[Baypiggies] Programming Puzzles (discussion forked from Salary Ranges)

Andrew Akira Toulouse andrew at atoulou.se
Wed Feb 17 23:06:14 CET 2010

Getting rid of puzzles at Facebook is a suggestion they are unlikely
to agree with, as it has worked well for them. I know firsthand that
the puzzles have helped the recruiters find several highly skilled
candidates who have become productive employees there. They are not
only looking for the best communicators, but excellent
problem-solvers. When I said their hiring practices haven't scaled, I
meant that there are more false negatives than false positives - that
is, they pass over good hires but very rarely make poor hiring
decisions, and have fired very few people for incompetence, which they
are not afraid to do. I know a lot of people at Facebook and the only
person I can think of who started to approach the lone ranger
stereotype was someone who was working on an extremely hard
optimization problem that required heavy engineering experience and
rare algorithmic talent.

 That said, I asked if you have any bug reports for the puzzlebot, as
I can pass them on. I'm not a representative of Facebook, and my
internship ended a few months ago. but I still have connections.


On Wed, Feb 17, 2010 at 12:53 PM, Fred C <fred at bsdhost.net> wrote:
> A good start will be to stop using these puzzle. A good 1/1 with people is the best to find talents. The only purpose of a puzzle is to shield the hiring team from management, when someone incompetent is hired. It can then say: "I don't understand, he successfully passed all our toughest tests". At the end a good team is a collection of individual who can interact and work together, with complementary skills. Not a bunch of puzzle solvers. I don't count the numerous times I had to work with someone very skilled at solving puzzle but incapable of working in a team.
>> On Wed, Feb 17, 2010 at 12:01 PM, Don Bennett <dpb at donbennett.org> wrote:
>>> After failing to get a Python solution to pass the Puzzlebot, and
>>> switched to C++ and received a 'pass' with the same algorithm; I
>>> haven't gone back to any of my other solutions to see if I can get a
>>> passing solution in Python...

++++++++++

» **Problem to solve**:
In the mailing-list post, copy the passage from "Getting rid of" up to and including "rare algorithmic talent.", swapping every "puzzles" for "coding challenges".

» **Provided data**:

++++++++++

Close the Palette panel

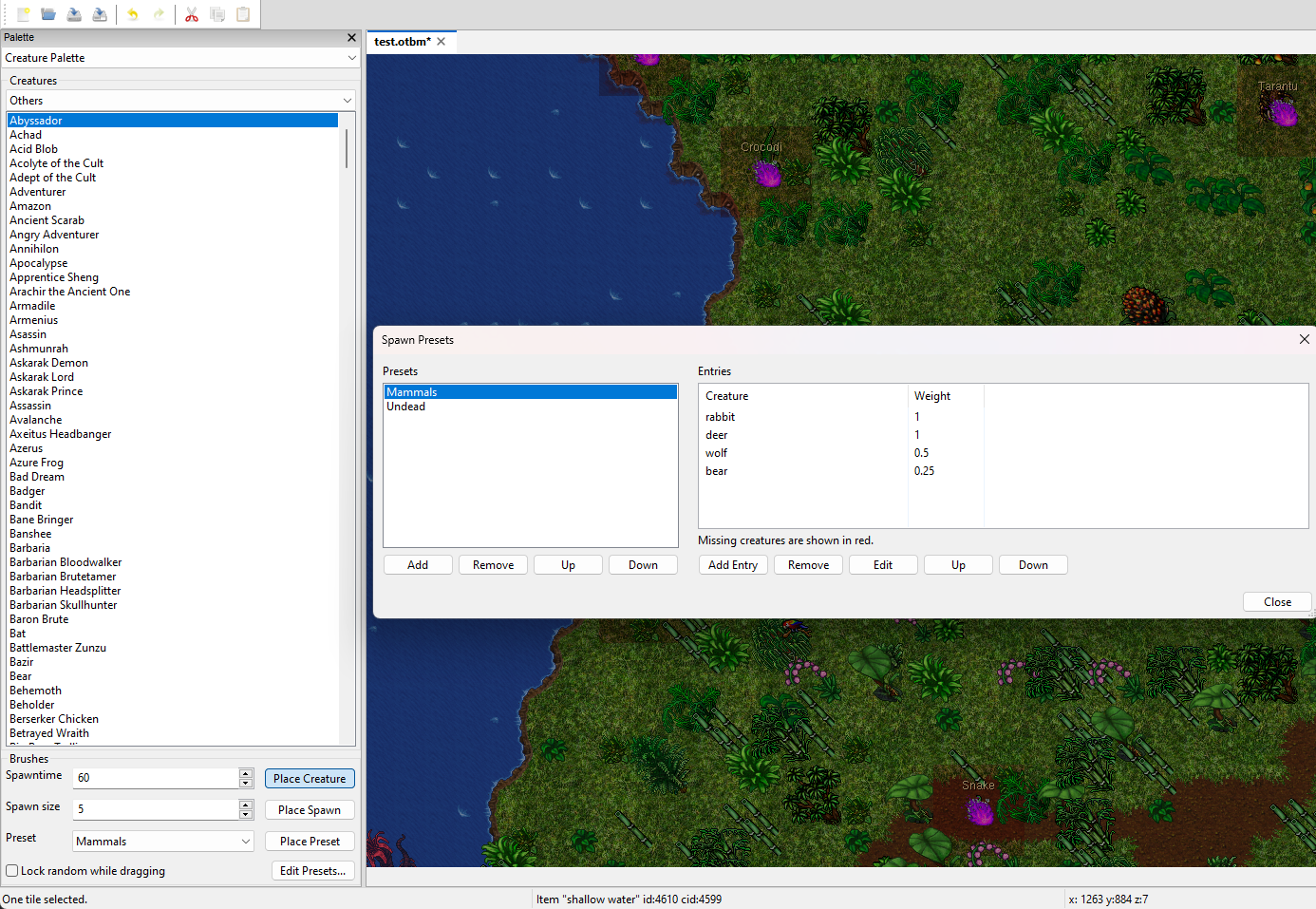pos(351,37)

++++++++++

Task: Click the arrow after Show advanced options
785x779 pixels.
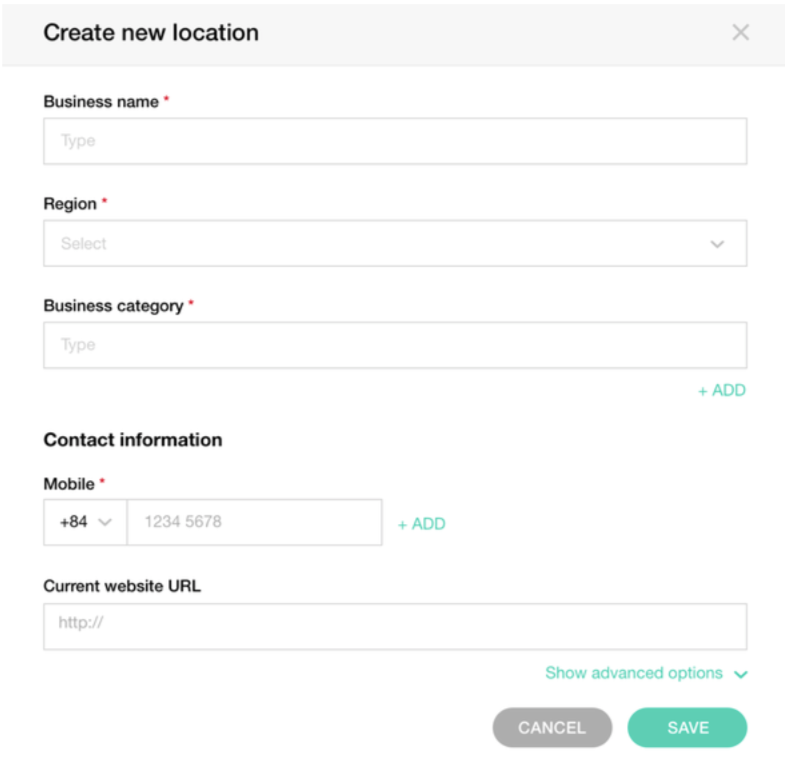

++++++++++

» **The output**:
Getting rid of coding challenges at Facebook is a suggestion they are unlikely
to agree with, as it has worked well for them. I know firsthand that
the coding challenges have helped the recruiters find several highly skilled
candidates who have become productive employees there. They are not
only looking for the best communicators, but excellent
problem-solvers. When I said their hiring practices haven't scaled, I
meant that there are more false negatives than false positives - that
is, they pass over good hires but very rarely make poor hiring
decisions, and have fired very few people for incompetence, which they
are not afraid to do. I know a lot of people at Facebook and the only
person I can think of who started to approach the lone ranger
stereotype was someone who was working on an extremely hard
optimization problem that required heavy engineering experience and
rare algorithmic talent.